ABOUT THIS EXERCISE - Reproduce word for word the line holding "Image resolution: width=373" and all lines after it in the data, through the end, leaving out pictures.
BEGIN DATA SHOWN
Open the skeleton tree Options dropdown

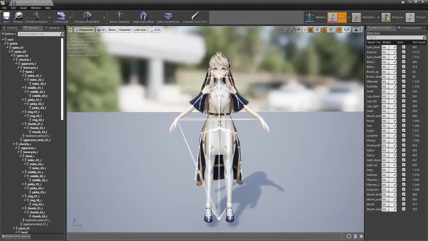pyautogui.click(x=9, y=34)
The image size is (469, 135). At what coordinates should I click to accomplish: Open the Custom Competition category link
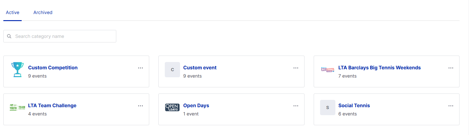point(53,68)
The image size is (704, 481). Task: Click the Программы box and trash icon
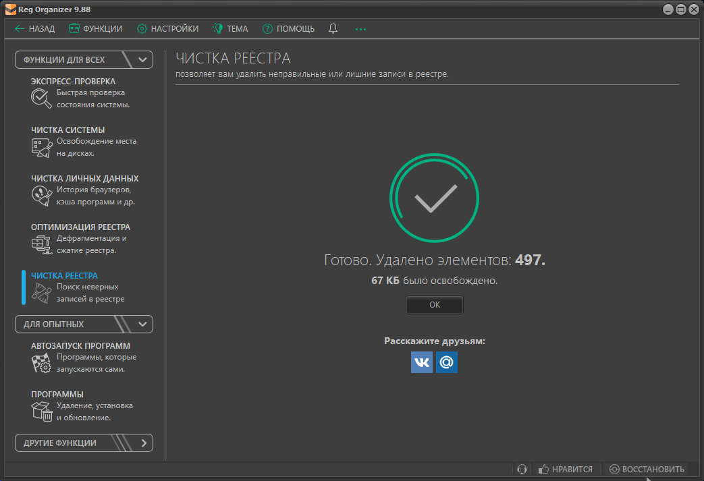(x=41, y=412)
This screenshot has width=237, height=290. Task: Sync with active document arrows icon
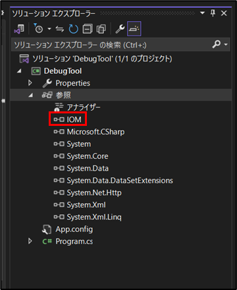tap(59, 29)
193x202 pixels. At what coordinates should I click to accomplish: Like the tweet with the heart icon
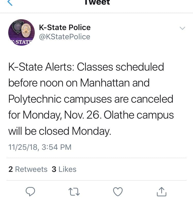[x=118, y=191]
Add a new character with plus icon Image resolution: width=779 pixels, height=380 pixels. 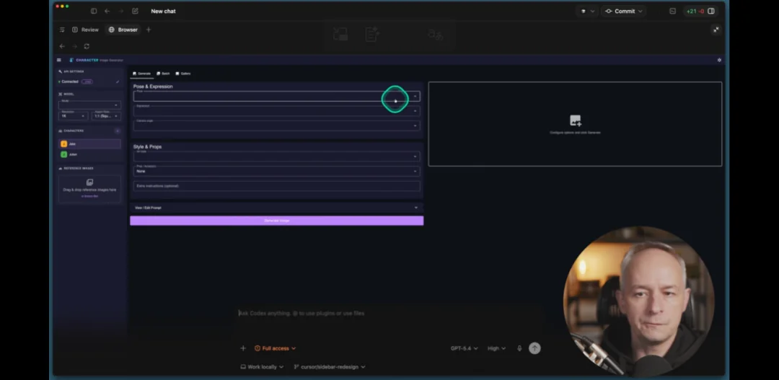coord(117,131)
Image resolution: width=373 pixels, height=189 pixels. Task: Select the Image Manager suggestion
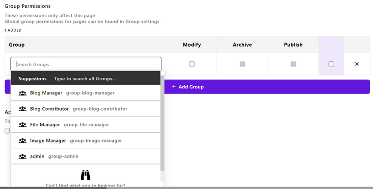point(85,141)
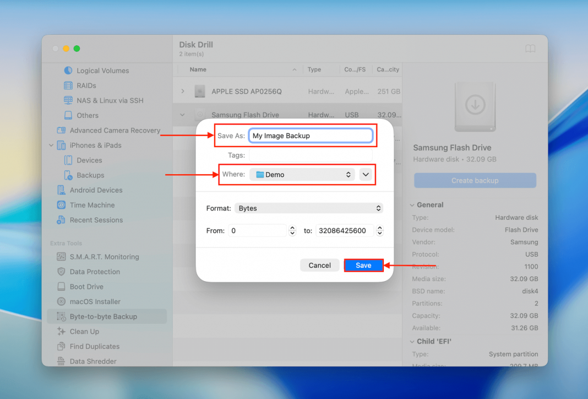Click the Find Duplicates icon

click(x=61, y=347)
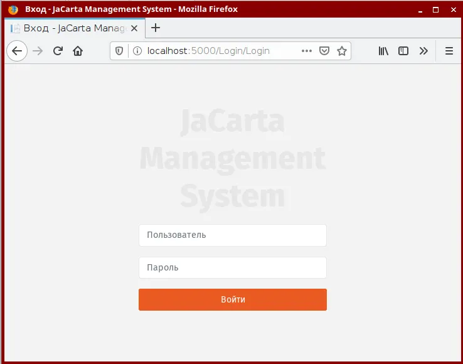Open the Library bookmarks and history icon
The height and width of the screenshot is (364, 463).
pyautogui.click(x=383, y=51)
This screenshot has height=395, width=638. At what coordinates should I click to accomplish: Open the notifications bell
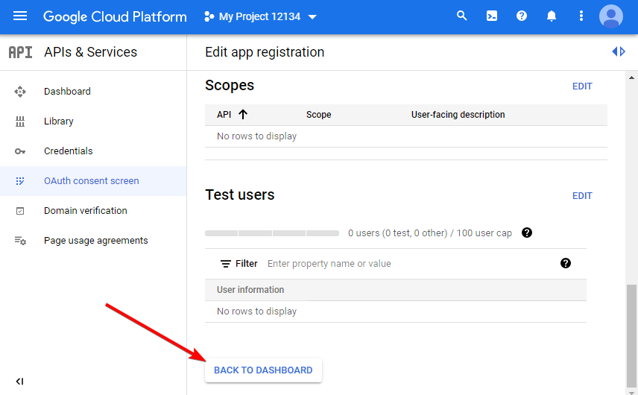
END DATA SHOWN
SOLUTION -
Image resolution: width=373 pixels, height=189 pixels. Task: Select the Image Manager suggestion
point(85,141)
Click the Find Duplicates icon

click(x=61, y=347)
Open the Library bookmarks and history icon
The height and width of the screenshot is (364, 463).
pyautogui.click(x=383, y=51)
This screenshot has height=395, width=638. At what coordinates should I click to accomplish: Open the notifications bell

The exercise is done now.